# EXERCISE SET:
**a)** In the court excerpt, rewrite the paragraph beginning "Appeal from refusal of court" as a short list that keeps its main facts.
**b)** Pick up the court excerpt after its last line and write the next part.

# QUOTED PASSAGE:
================================

3. Appeal and Error — Motion for New Trial — Standards
The supreme court, on appeal, is bound to accord the ruling of the trial court on a motion for new trial all possible presumptive support, similar to the support the trial court owes to a jury verdict. V.R.C.P. 59.
Appeal from refusal of court to order remittitur and grant new trial to defendant in action for compensation under oral employment contract. Windham Superior Court, Hayes, J., presiding. Affirmed.
McCarty Rifkin, P.C., Brattleboro, for Plaintiff.
Fitts, Olson, Carnahan, Anderson Bump, Brattleboro, for Defendant.
Present: Barney, C.J., Larrow, Billings, Hill and Underwood, JJ.

================================

# INFORMATION SUPPLIED:
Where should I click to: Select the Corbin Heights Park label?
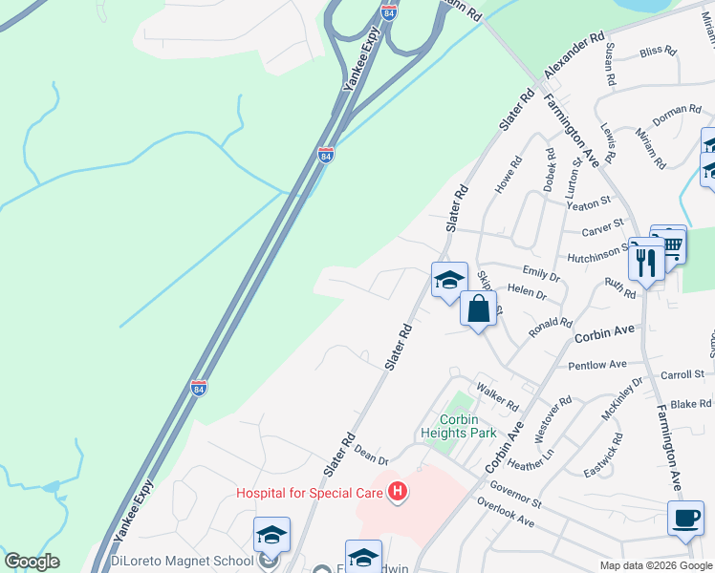tap(468, 426)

================================

# ANSWERS TO THE EXERCISES:
**a)**
- Appeal by the defendant after the court refused to order remittitur and grant a new trial
- The case was a suit for pay under an oral employment contract
- Court: Windham Superior Court, Hayes, J., presiding
- Result: Affirmed

**b)**
Plaintiff was hired by Vermont Traveler, co-defendant in this action, to serve as general manager for its business, selling recreational trailers, vehicles and motor homes in the Brattleboro area. All discussions regarding terms of employment were oral. Parties agreed, however, that plaintiff was to receive a regular working salary and fringe benefits, plus incentive compensation based upon the success of sales. Plaintiff contends that such incentive compensation was to be based on gross sales. Defendant claims that the incentive compensation was to be a discretionary amount decided by defendant annually based upon the net profit of the business.
Defendant's business ran on a fiscal year from 1 November to 31 October. Plaintiff commenced work in March, 1976. Gross sales for the fiscal year preceding plaintiff's arrival were $86,000.00. For the fiscal year ending in October, 1976, of which plaintiff worked six months, gross sales reached $636,000. For those eight months, plaintiff was paid $22,000.00. For the next fiscal year, gross sales reached $866,000.00, and plaintiff was paid $16,600.00, $1,000.00 of which was a bonus. Plaintiff only worked six months the next fiscal year before quitting. Gross sales had reached $1,209,000.00, and plaintiff received $8,400.00.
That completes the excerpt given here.